Summary: Researchers explore the use of myoelectric signals to detect intended hand gestures in patients with tetraplegia.
Source: Carnegie Mellon University
For people with tetraplegia—a condition in which all four limbs have lost motor ability—regaining independence is a top priority. Although there is no cure for paralysis caused by neurological disorders, robotic arms and exoskeletons may provide some assistance. Controlling these robotic devices, however, is a complex problem.
Researchers have experimented with voice control (which struggles to translate verbal commands into a three-dimensional space), brain-computer interfaces (which require complex surgery), and joysticks (which often mean multiple rounds of positioning for each arm segment).
Doug Weber, a professor in the Department of Mechanical Engineering and the Neuroscience Institute at Carnegie Mellon University, partnered with an international team of researchers to explore the possibility of using myoelectric signals—the electrical pulses associated with muscle contraction—to predict intended hand gestures in a person with tetraplegia.
Collaborators from Imperial College in London, the Battelle Memorial Institute in Ohio, and the University of Pittsburgh were involved in the project.
The team’s findings were published in the Journal of Neurophysiology.
“A lot of the work that we do in the lab is focused on assisting people with the recovery of motor functions that are important for accomplishing daily activities,” Weber said. “We work at the intersection of engineering and neuroscience, trying to create devices that connect with functioning parts of the body and bypassing areas of the nervous system that are damaged by injury or disease.”
There are a variety of conditions and injuries that can lead to paralysis or loss of movement. Some, like stroke, affect the brain. Others, like spinal cord injuries, affect the connections between the brain and muscles. The traditional understanding has been that spinal cord injuries sever the connection, and signals don’t ever reach the muscles. The idea follows that people with tetraplegia would be unable to generate detectable myoelectric signals.

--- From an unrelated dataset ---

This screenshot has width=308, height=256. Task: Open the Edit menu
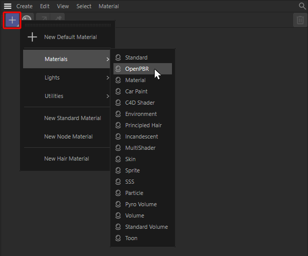click(x=45, y=6)
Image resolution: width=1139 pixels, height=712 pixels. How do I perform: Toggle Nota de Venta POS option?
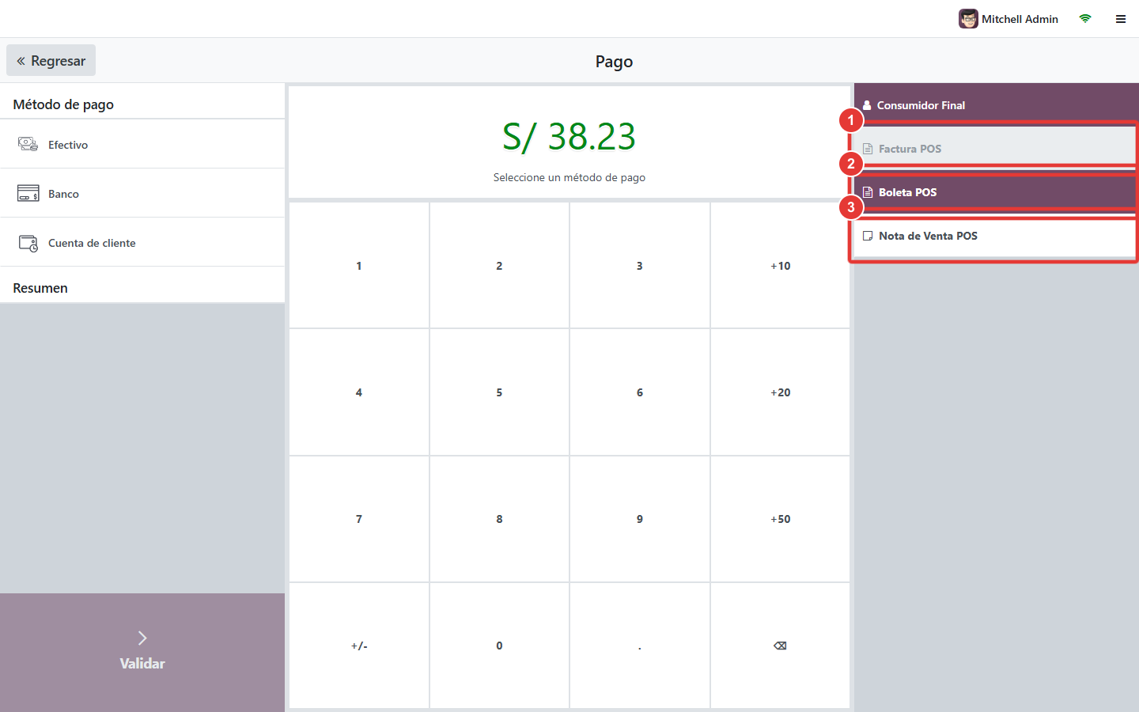point(994,236)
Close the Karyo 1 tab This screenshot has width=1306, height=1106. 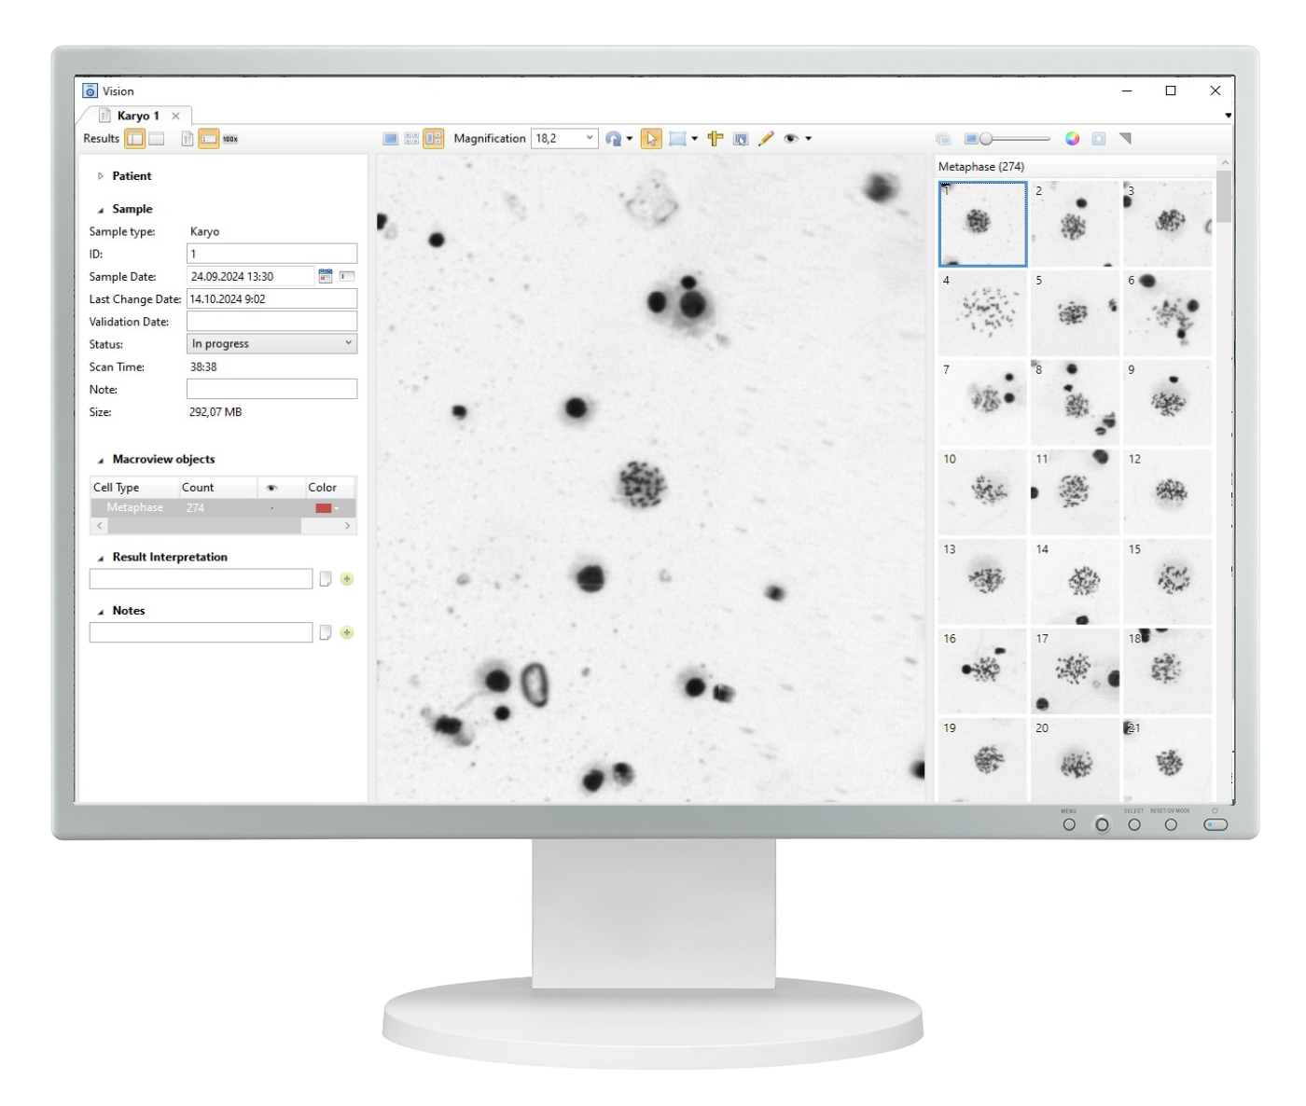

“We set out to challenge the notion that muscles paralyzed by spinal cord injury are incapable of expressing myoelectric activity, which indicates someone’s motor intention,” said Weber. “We used a sleeve embedded with 150 sensors that covered the entire forearm—casting a wide net in the hope of finding myoelectric signals that persist even in muscles that are too weak to generate physical action.”
This approach was tested in a 32-year-old man who suffered a spinal cord injury 14 years prior to the study. He has some limited movement in his wrist but his fingers cannot move. During testing, the participant was instructed to try mimicking a set of hand gestures, such as pointing with the index finger, that were displayed as prompts on a computer screen.
“We knew we were asking the participant to perform an impossible task, and thus we were pleasantly surprised to find that each (failed) attempt to move produced small but noticeable bursts in muscle activity,” said Jordyn Ting, a Ph.D. candidate in bioengineering at the University of Pittsburgh and lead author on the paper.
This means that the participant’s muscles were still connected to the brain, though those connections are weak. The strength and location of myoelectric signals depends on the individual patient and their unique injury—no two are exactly the same. Similarly, the signals can differ from what one would detect in a healthy person.
Despite the challenges associated with interpreting the signals, their presence suggests that they could be used to control robotic devices for assisting movement. Next, the researchers will use virtual reality to show patients that, despite the lack of movement, their muscles are communicating with the brain.
“That feedback, we believe, may help them get stronger, just like when we practice any other skill,” Weber said. “We know we won’t be able to cure paralysis, but if we can enable someone to express their intentions through this wearable sensor, then we’ve empowered them to operate assistive devices in a very natural way using just their muscles.”
Sensing and decoding the neural drive to paralyzed muscles during attempted movements of a person with tetraplegia using a sleeve array
Motor neurons convey information about motor intent that can be extracted and interpreted to control assistive devices. However, most methods for measuring the firing activity of single neurons rely on implanted microelectrodes.
Although intracortical brain-computer interfaces (BCIs) have been shown to be safe and effective, the requirement for surgery poses a barrier to widespread use that can be mitigated by instead using noninvasive interfaces.
The objective of this study was to evaluate the feasibility of deriving motor control signals from a wearable sensor that can detect residual motor unit activity in paralyzed muscles after chronic cervical spinal cord injury (SCI).
Despite generating no observable hand movement, volitional recruitment of motor units below the level of injury was observed across attempted movements of individual fingers and overt wrist and elbow movements. Subgroups of motor units were coactive during flexion or extension phases of the task.
Single digit movement intentions were classified offline from the electromyogram (EMG) power [root-mean-square (RMS)] or motor unit firing rates with median classification accuracies >75% in both cases. Simulated online control of a virtual hand was performed with a binary classifier to test feasibility of real-time extraction and decoding of motor units. The online decomposition algorithm extracted motor units in 1.2 ms, and the firing rates predicted the correct digit motion 88 ± 24% of the time.
This study provides the first demonstration of a wearable interface for recording and decoding firing rates of motor units below the level of injury in a person with motor complete SCI.